Given today’s fast changing business environment, the Future of Jobs report placed complex problem solving at #1 in its top 10 skills for 2020 and beyond.

An effective twenty-first century executive is quick on their feet, possesses learning agility, and attacks emerging problems with confidence.

While there are plenty of problem-solving methodologies, one of the most effective ones that I use with my clients often is Bulletproof Problem Solving. It’s based on 30 years of problem-solving research by Charles Conn and Robert McLean, and can be applied to any problem from strategic business decisions to global social challenges.

It is a simple, seven-step approach to creative problem solving that is universally effective across industries:

  1. Define the Problem:

When a problem’s context and boundaries aren’t fully described, there’s a lot of room for error. Arrive at a problem definition that is agreed upon by those involved in making a decision. Test the problem definition against several criteria:

    1. That it is specific, not general.
    2. That we can clearly measure success.
    3. That the definition is bounded both in time frame and by the values of the decision maker.
    4. And that it involves definitive action to be taken.

This step may appear constraining, but it leads to the clarity of purpose essential for good problem solving.

  1. Disaggregate the Issues:

Once the problem is defined, simplify it by breaking it down into different component-parts or issues. This provides further clarity on separate issues that make up the complex problem, and a chance to tackle one issue at a time instead of the entire problem at once.

  1. Prioritize the Issues:

Identify the issues with the biggest impact on the problem, including the ones you can most affect, and focus your initial attention on those. Prioritizing analyses helps you find the critical path to the answer efficiently, making the best use of your team’s time and resources.

  1. Build a Workplan and Timetable:

Once the individual issues are defined and prioritized, link each part to a plan for fact gathering and analysis. This workplan and timetable assigns team members to analytic tasks with specific outputs and completion dates.

  1. Conduct Critical Analyses:

This is usually the longest step of problem solving as it entails critically analyzing the data. For the sake of speed and simplicity, we start our analysis with simple heuristics – short cuts or rules of thumb – to get an order of magnitude understanding of each problem component, and to assess priorities quickly. This helps us understand where more work is needed, and especially when and where to use more complex analytic techniques.

To keep your executive team on a critical path, make frequent use of one-day answers that summarize best understanding in the form of situation, observations, and initial conclusions. Use the team review sessions to pressure-test these hypotheses.

  1. Synthesize Findings from the Analysis:

Problem solving doesn’t stop at the point of reaching conclusions from individual analyses. Findings must be assembled into a logical structure to test validity, and synthesized in a way that convinces others that you have a good solution.

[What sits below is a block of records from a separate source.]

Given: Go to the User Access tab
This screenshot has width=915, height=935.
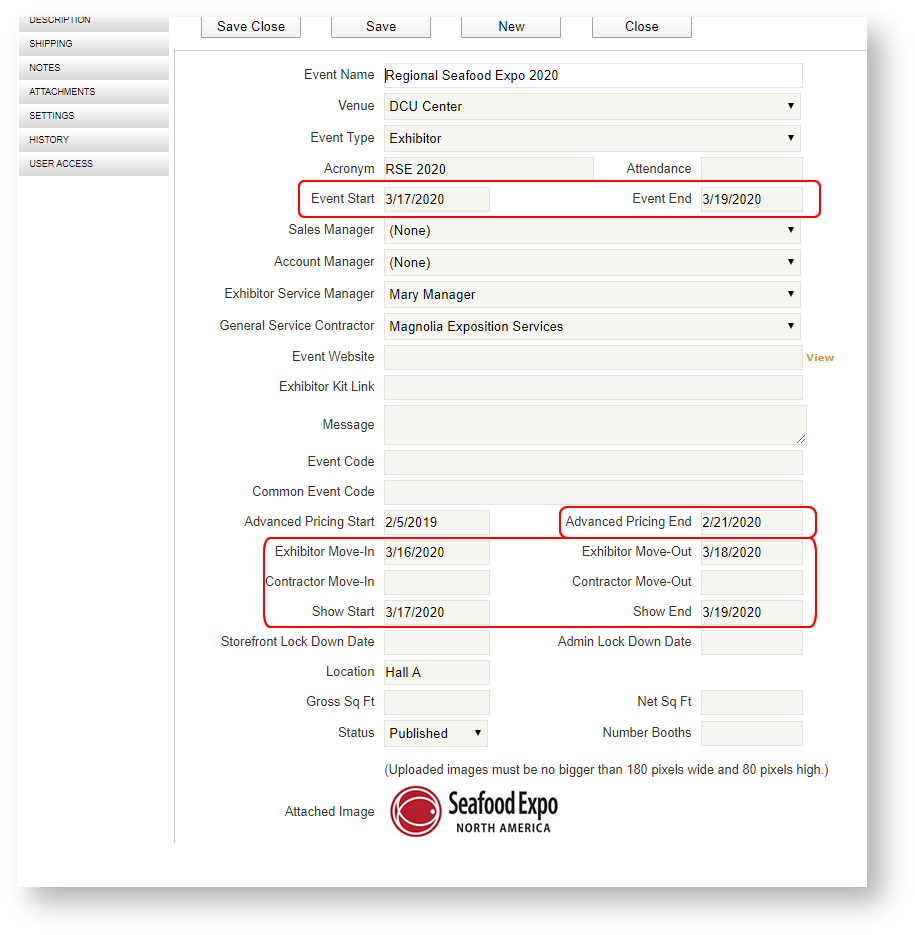Looking at the screenshot, I should click(93, 164).
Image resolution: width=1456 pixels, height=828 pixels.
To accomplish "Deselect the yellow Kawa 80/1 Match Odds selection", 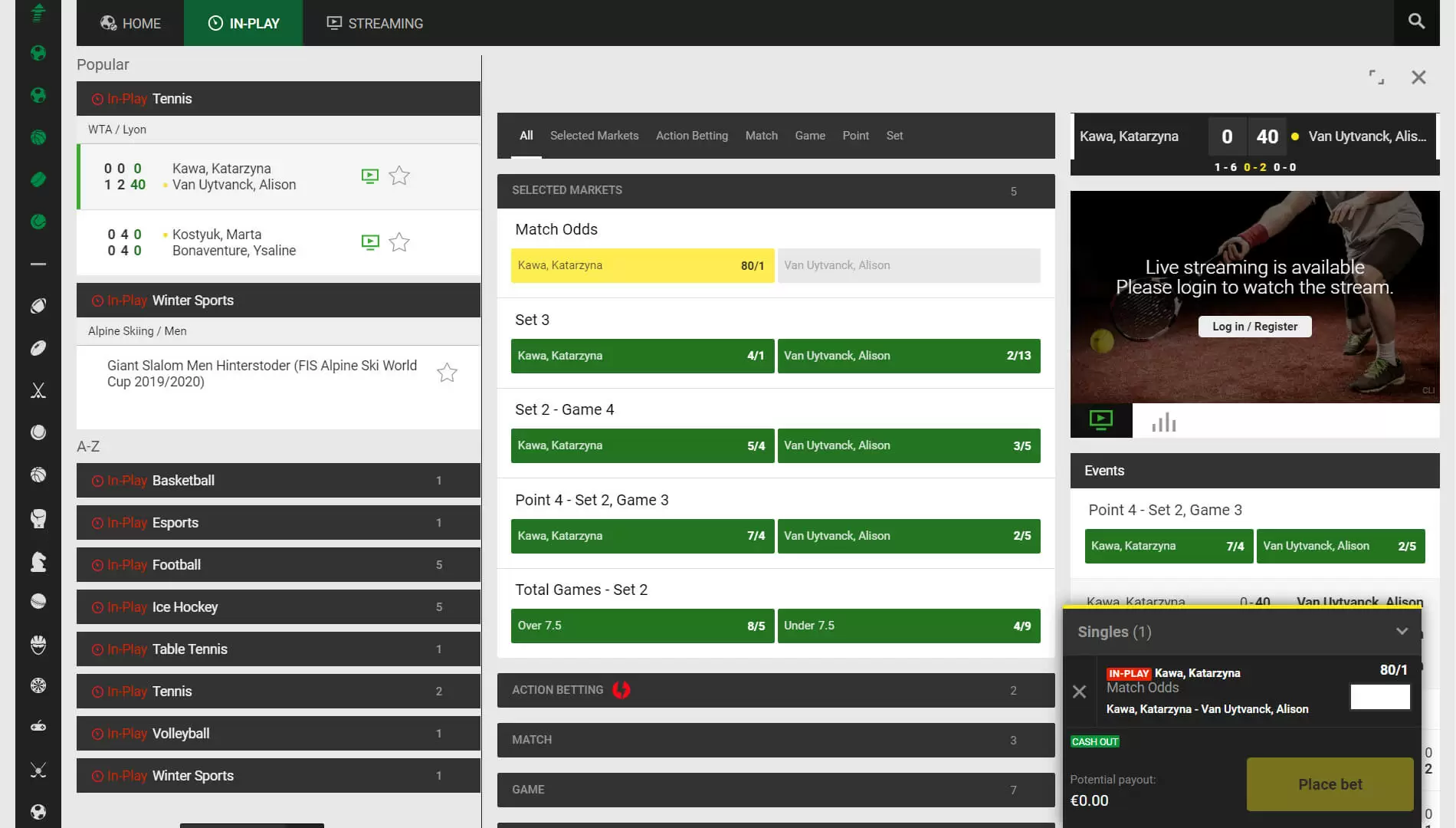I will pyautogui.click(x=642, y=265).
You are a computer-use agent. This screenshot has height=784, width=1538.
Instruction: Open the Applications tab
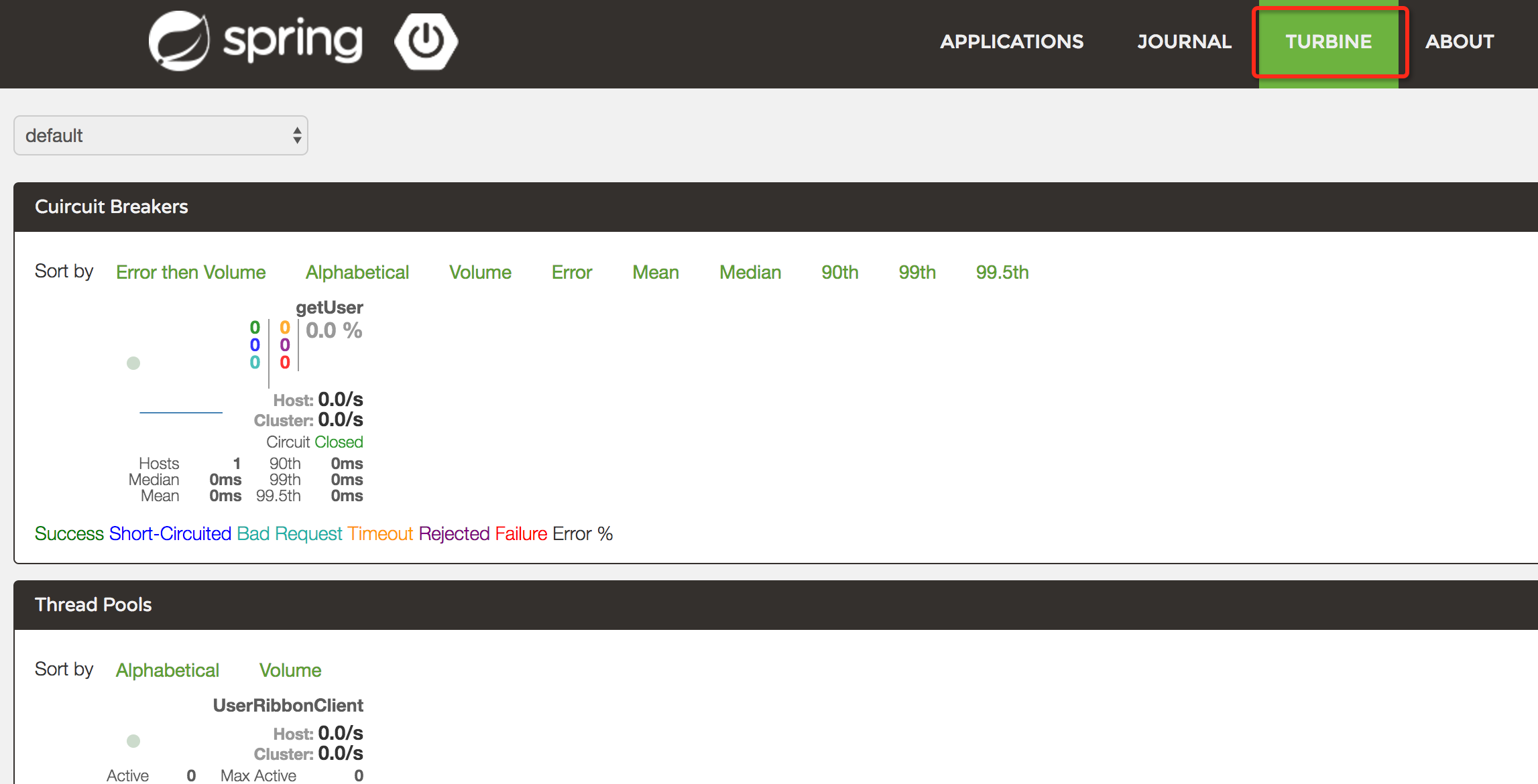1012,42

Great team processes are also important at this stage.

  1. Prepare a Powerful Communication:

From these conclusions, develop a storyline that links back to the problem statement and issues. A powerful communication is centered around a governing thought or argument that’s derived from your refined situation-observation-conclusion logic from earlier stages.

This is supported with your synthesized findings and assembled into component arguments that may follow inductive or deductive logic. It either leads with action steps or poses a series of questions that motivate action, depending on audience receptivity.

In short, great problem solving consists of good questions that become sharp hypotheses, a logical approach to framing and disaggregating issues, strict prioritization to save time, solid team processes to foster creativity and fight bias, smart analytics always starting with heuristics, and, finally, a commitment to synthesizing findings and turning them into a story that galvanizes action.

Happy Problem Solving!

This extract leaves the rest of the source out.